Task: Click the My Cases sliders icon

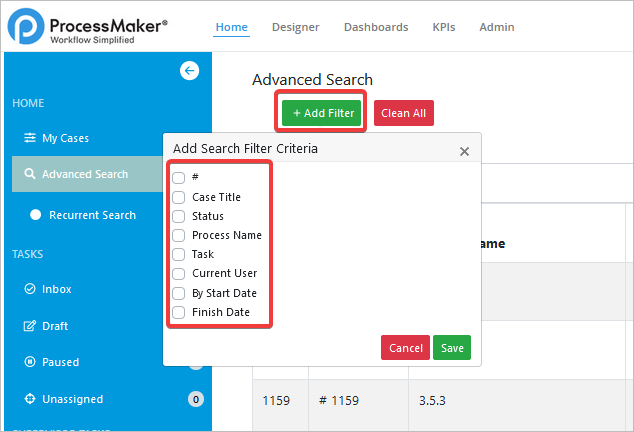Action: pos(29,138)
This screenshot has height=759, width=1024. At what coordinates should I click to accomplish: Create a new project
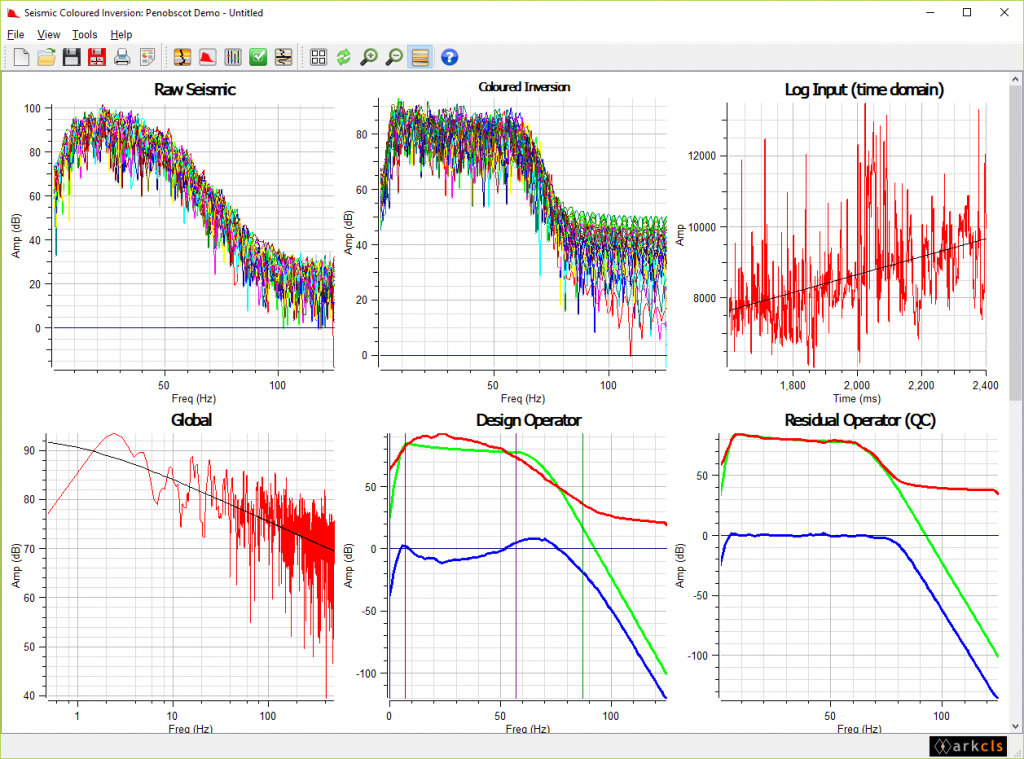(21, 57)
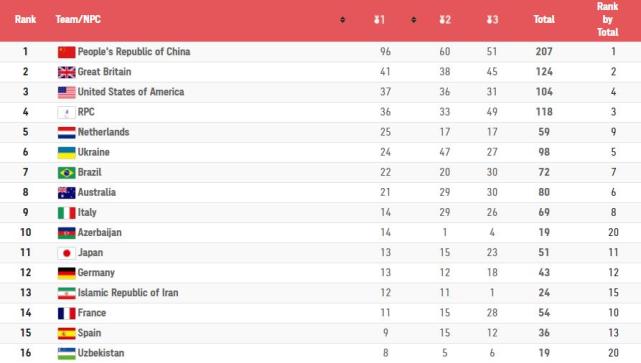The height and width of the screenshot is (363, 641).
Task: Click the Spain flag icon
Action: point(67,333)
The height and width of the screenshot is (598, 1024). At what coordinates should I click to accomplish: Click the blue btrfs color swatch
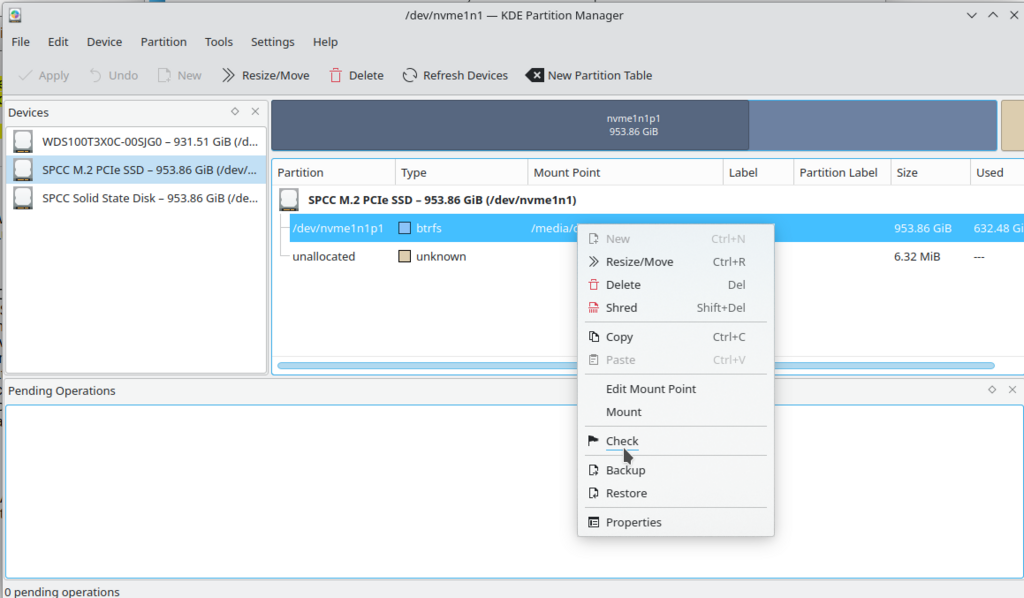click(x=405, y=228)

===

> Instructions for the task
Images stay out; the entries above are to be printed exactly.

> Task result
Task: Click the My Cases sliders icon

Action: pos(29,138)
This screenshot has height=759, width=1024. At what coordinates should I click to accomplish: Create a new project
(21, 57)
The height and width of the screenshot is (363, 641).
Task: Click the Spain flag icon
Action: point(67,333)
The height and width of the screenshot is (598, 1024). At what coordinates should I click to accomplish: Click the blue btrfs color swatch
click(x=405, y=228)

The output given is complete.